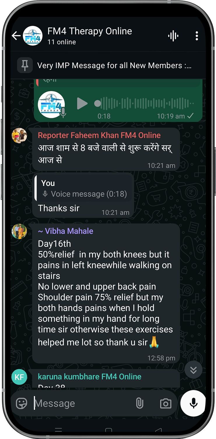Image resolution: width=216 pixels, height=439 pixels.
Task: Open Reporter Faheem Khan FM4 Online's contact
Action: pos(99,135)
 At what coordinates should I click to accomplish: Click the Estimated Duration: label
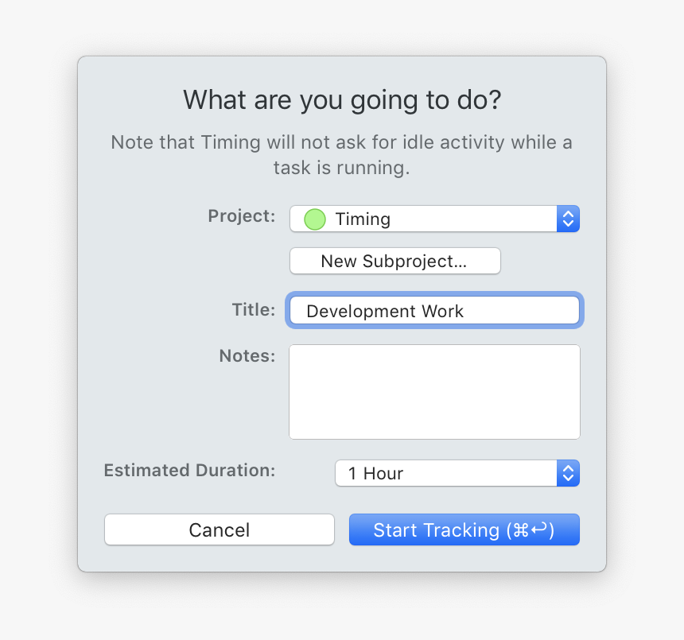point(190,471)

» **Prompt**
Retype the lines exactly as they appear, beginning with the line that contains "At what coordinates" and ending with the final line of the entries, and omit the pictures.

» **Task answer**
 At what coordinates should I click to accomplish: Click the Estimated Duration: label
point(190,471)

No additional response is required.